Meta disables the feature of generating images from public Instagram photos — privacy turned out to be more important than AI ambitions

Meta Facebook

Meta has taken an unprecedented step by disabling the ability of its new AI model, Muse Image, to generate images based on mentions of public Instagram accounts. The company acknowledged that the feature "did not meet user expectations" regarding privacy and removed it from the official announcement just three days after launch.

On July 7, Meta introduced Muse Image as a flagship image generation model from Meta Superintelligence Labs, integrated into Meta AI. The key "feature" was the option to add a public Instagram profile to the prompt — the neural network automatically used public photos to create new content. However, by July 10, the company updated the documentation, announcing the immediate disabling of this function.

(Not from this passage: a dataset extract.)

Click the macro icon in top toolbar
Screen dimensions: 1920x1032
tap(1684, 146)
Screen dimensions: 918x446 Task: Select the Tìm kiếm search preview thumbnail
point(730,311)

Community and Union Reaction

Meta's decision appears to be a forced concession under public pressure. Actress Hannah Einbinder publicly urged users to disable the option, and the SAG-AFTRA union issued a strong statement. The organization called "unacceptable" any mechanism that uses images without explicit and conspicuous consent, emphasizing that such actions represent a "complete miscalculation of public opinion regarding the obvious dangers and harms."

The key issue was the automatic opt-in feature by default. This created direct privacy risks even for users whose accounts were public. Meta effectively admitted that it failed to distinguish between "public access" and "consent for use in AI generation."

What Remains?

Despite the incident, the Muse Image model itself has not disappeared. It continues to operate in Meta AI for standard tasks — generating and editing images based on text prompts and uploaded photos. Additionally, Meta is already using Muse Image in over 30 new AI effects for Instagram Stories and in WhatsApp chats with Meta AI in a limited number of markets.

This case is a vivid example of how quickly AI giants can roll back features when faced with real resistance. For me, this is a signal: in the race for multimodality, companies like Meta are beginning to realize that even "public data" requires a much more nuanced approach to ethics than just the technical ability to process it. I expect that in the coming months, we will see a tightening of consent policies for content use on social networks.